There was some confusion expressed by some about whether what the county would use the money for would need to be specified on the ballot, but Blaine County Attorney Kelsie Harwood said, based on her understanding, the county can use the money from the tax however it wants, and is not required to specify that in the election.

Some expressed skepticism that even proponents of, or users of, recreational marijuana legalization would be keen on imposing a tax on themselves, but it does represent revenue the county has never had before.

“Are they going to tax themselves an additional three percent when they’re getting taxed 20 percent already?” asked Blaine County Commissioner Miles Hutton. “That should be interesting.”

Those present also discussed the possibility of cities like Chinook and Harlem voting for ordinances that prohibit dispensaries from being established in city limits.

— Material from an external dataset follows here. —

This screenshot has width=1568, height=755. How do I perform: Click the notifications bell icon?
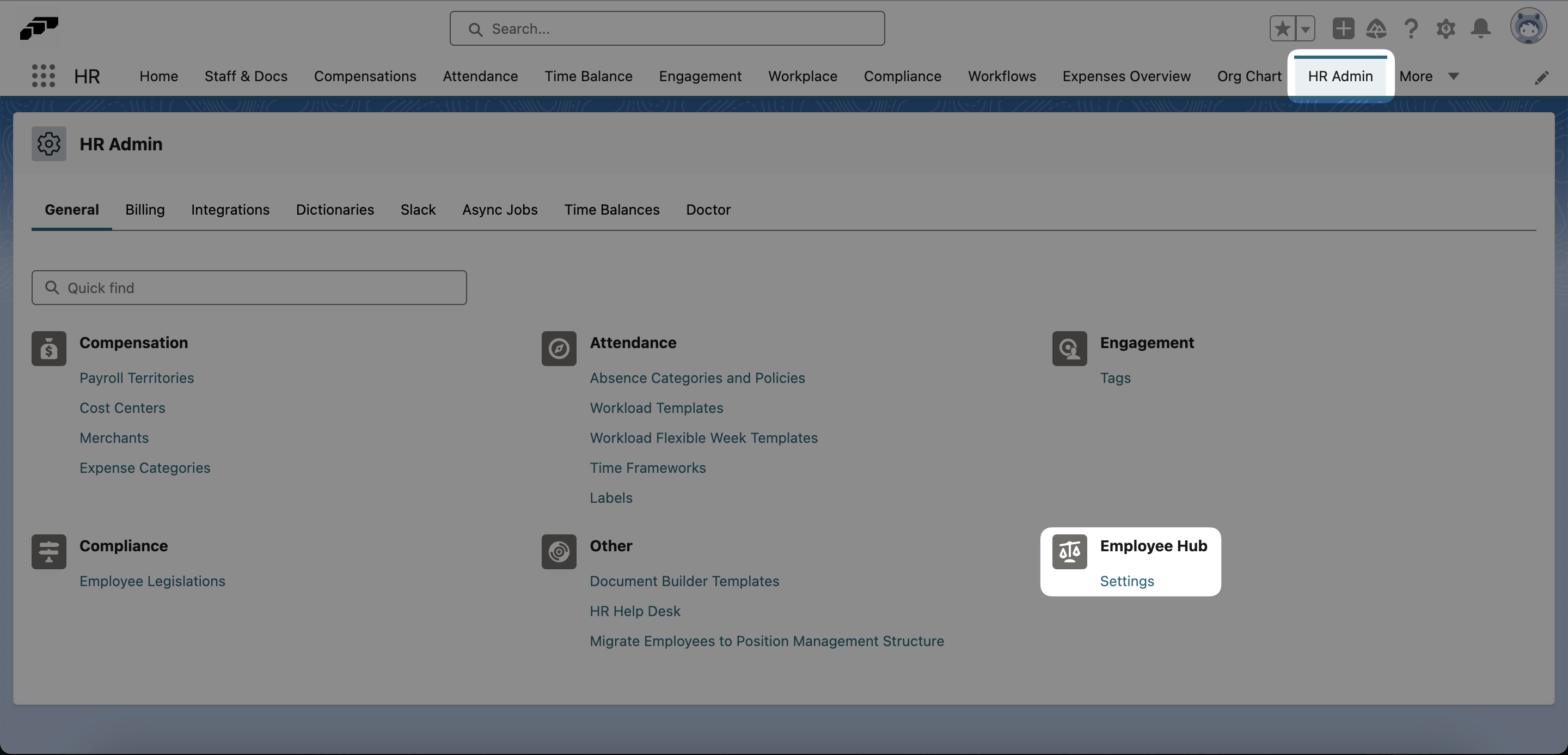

Blaine County Clerk and Recorder Tammy Williams said, based on what she’s been told, any ordinance like that would be backed up by federal law and any ordinance they make regarding the placement of dispensaries would not be superseded by recreational marijuana’s recent legalization.

Harlem City Council Member Jennifer Owens said her constituents do have some legitimate concerns and questions regarding what the city can and should do regarding such ordinances.

Owens’ primary question was whether the city can choose to allow medicinal but not recreational dispensaries, or if it’s an all-or-nothing decision.

Judge Perry Miller suggested she get in contact with the legal counsel of the Montana League of Cities and Towns, that they would almost certainly have an answer.

Owens said she and Harlem Mayor Ralph Schneider agree that the people of the city should have control over whether to allow such establishments in the city.

She said based on her interactions with people, the majority support the regulated sale of marijuana and it makes little sense to her to turn down possible revenue that can be generated through taxation.

Hill County Commissioner Jake Strissel, who attended the meeting, said the Hill County Commission has had a few conversations about marijuana taxation but no official meetings yet.

Strissel said city ordinances in Havre ban medical dispensaries in city limits and he’shopiung to talk to Havre Mayor Tim Solomon about the matter sometime in the near future.

He said dispensaries he’s spoken to don’t want to go through the tax headache of becoming recreational and will stay specifically medicinal.

DePriest said the commission will certainly hold more meetings about the issue and will look into filling the gaps in their understanding before moving forward with a possible resolution to put the tax up for a vote.

Blaine County Commissioner Dolores Plumage said she wants the community members to attend any public meetings on the matter and said their voices in this matter are valuable.

The tax could also be put on a ballot by petition, which Williams said usually requires signatures from 15 percent of voters in the area.